Parere sfavorevole per carenze motivazionali sull’acquisto di partecipazione indiretta (Corte dei Conti Sez. contr. Lombardia n. 198 del 09.07.2025)

Principi di diritto (Massima)
Il controllo preventivo attribuito alla Corte dei conti dall’art. 5, comma 3, del d.lgs. n. 175/2016 sull’atto deliberativo di acquisizione di una partecipazione societaria, diretta o indiretta, non si esaurisce nella verifica della sostenibilità finanziaria dell’operazione, ma investe la motivazione analitica che l’amministrazione deve esprimere ai sensi dell’art. 5, comma 1, del medesimo decreto. Il comune è tenuto a rappresentare le ragioni e le finalità della scelta, anche sul piano della convenienza economica e dell’analisi comparativa tra gestione diretta o esternalizzata del servizio. La mancanza, nel provvedimento e negli allegati, di un quadro economico di raffronto con l’ipotesi dell’esternalizzazione integra una carenza motivazionale assorbente, che giustifica il parere sfavorevole della Sezione.

Il Fatto

Un comune ha sottoposto alla Sezione regionale di controllo della Corte dei conti per la Lombardia la propria deliberazione consiliare di acquisto di una partecipazione indiretta in una società attiva nel settore dei rifiuti urbani, tramite il gestore del servizio idrico integrato di cui è socio. L’operazione, promossa da quest’ultimo, mira all’aggregazione delle gestioni in house dei rifiuti nell’area metropolitana milanese.

Alla deliberazione sono allegati molteplici documenti, tra cui il piano industriale del nuovo gestore, relazioni di valutazione del capitale economico, una fairness opinion, un benchmark territoriale, lo statuto della società e uno schema di patto parasociale. Il comune chiede alla Sezione di pronunciarsi sulla conformità dell’atto ai parametri dell’art. 5, commi 1 e 2, del d.lgs. n. 175/2016.

La Motivazione della Corte

La Sezione muove dalla qualificazione del controllo: si tratta di una peculiare attività di verifica preventiva, di cui il legislatore individua tempi, parametri ed esiti, e che ha per oggetto la motivazione del provvedimento di acquisizione. Il riferimento è alla deliberazione delle Sezioni riunite in sede di controllo n. 16/SSRRCO/2022/QMIG del 3 novembre 2022 e all’orientamento espresso dalla Sezione stessa con la deliberazione n. 161/2022/PAR del 25 ottobre 2022.

Nel caso concreto l’acquisizione della quota non prevede il contestuale affidamento del servizio di gestione dei rifiuti, ma è dichiaratamente preordinata alla razionalizzazione delle gestioni in house e alla loro aggregazione, con l’implicita ma chiara previsione dell’affidamento del servizio a partire dal 2026 a un numero crescente di comuni. Il piano industriale prospetta un’espansione sostenuta degli abitanti serviti nell’arco decennale 2025-2035.

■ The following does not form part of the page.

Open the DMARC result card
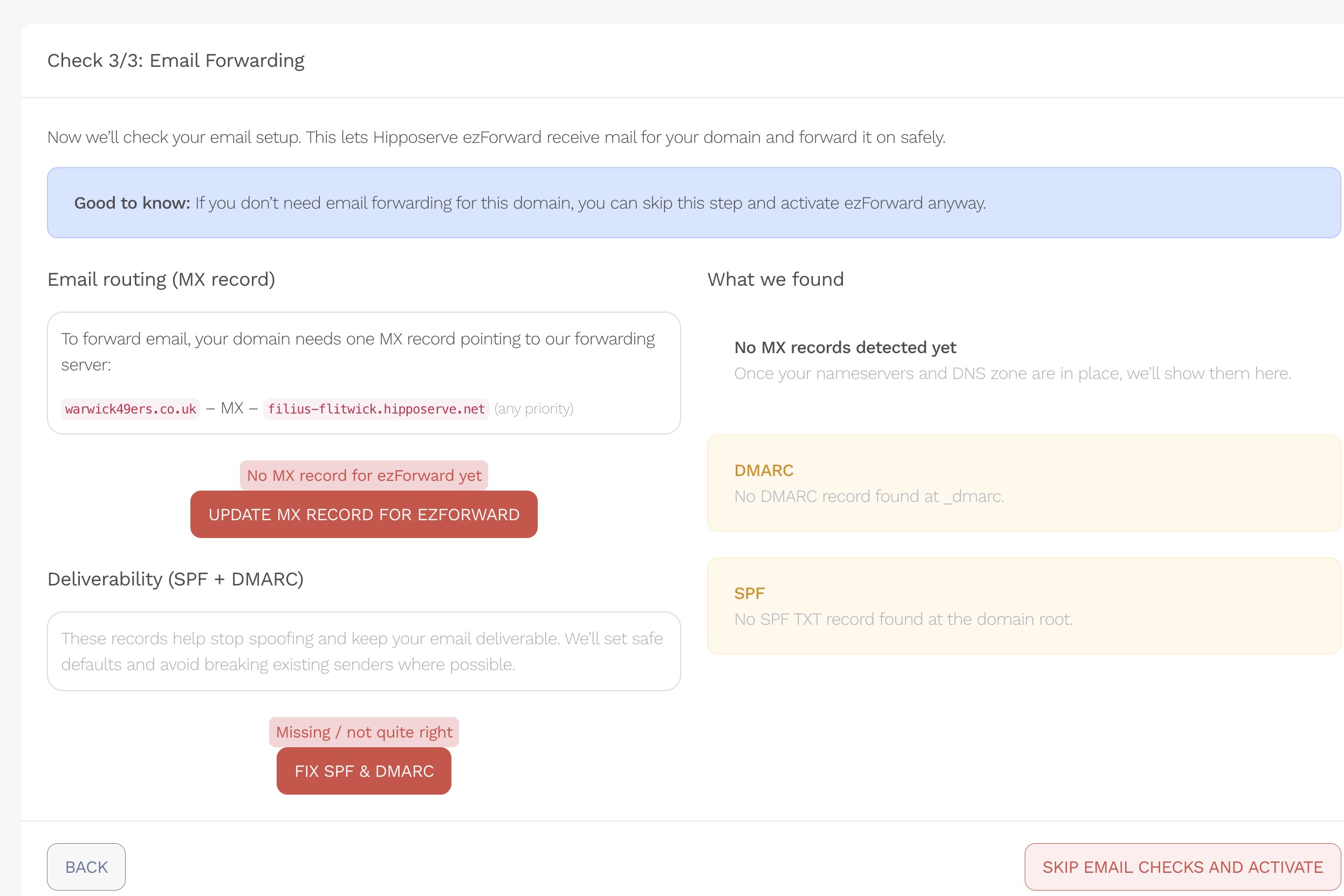The width and height of the screenshot is (1344, 896). pyautogui.click(x=1023, y=483)

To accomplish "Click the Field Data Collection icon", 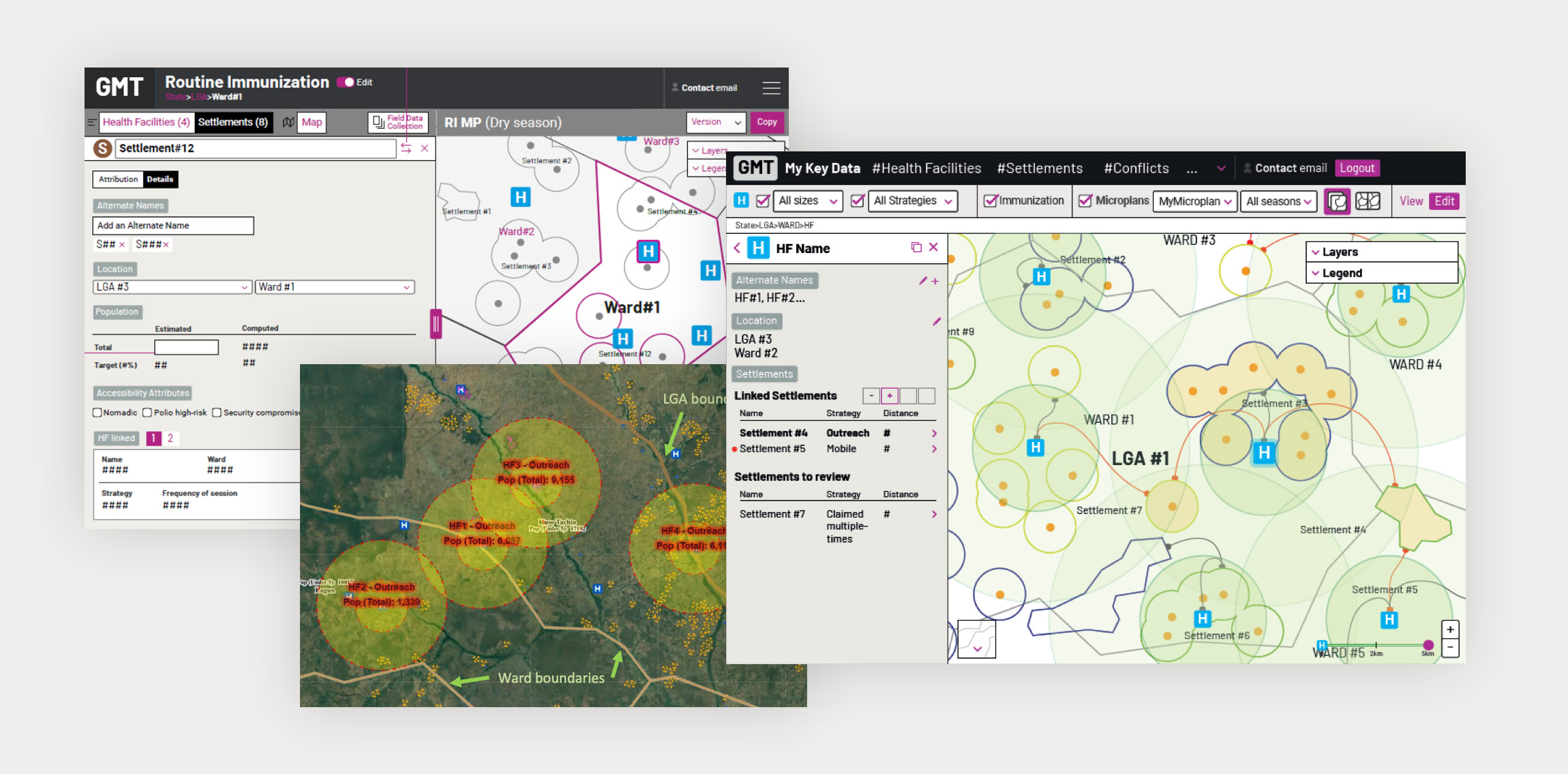I will pos(378,122).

Da qui il nucleo del ragionamento: l’art. 5, comma 1, del d.lgs. n. 175/2016 esige che l’amministrazione motivi analiticamente le ragioni e le finalità della scelta, sul piano della convenienza economica e della sostenibilità finanziaria, nonché della gestione diretta o esternalizzata del servizio. Nel provvedimento in esame manca del tutto una valutazione comparativa quantitativa tra il modello in house e l’esternalizzazione tramite acquisto sul mercato, secondo quanto già affermato con la deliberazione n. 2/2024/PASP del 19 gennaio 2024.

La Sezione richiama il proprio più recente orientamento, espresso con la deliberazione n. 130/2025/PASP del 3 giugno 2025, che ha ritenuto insuperabili e assorbenti degli ulteriori profili critici le carenze motivazionali in ordine alla convenienza economica, alla sostenibilità finanziaria e all’analisi dell’alternativa tra gestione diretta ed esternalizzata, quando non siano rappresentati i costi annui stimati e i corrispettivi delle attività da affidare e difetti un quadro economico di raffronto.

Nel caso in esame, nonostante l’operazione sia dichiaratamente funzionale a una nuova gestione integrata dei rifiuti, né nel provvedimento né negli allegati è rinvenibile alcun elemento di valutazione della convenienza economica della futura gestione in house rispetto a quella attuale, né un confronto con l’ipotesi dell’esternalizzazione. Di qui il parere sfavorevole, allo stato degli atti, sulla deliberazione consiliare sottoposta a controllo.

Nota della Redazione

Ogni decisione citata è verificata sul provvedimento originale. Quando il documento può essere legittimamente ripubblicato senza esporre dati personali, mettiamo a disposizione anche il testo integrale.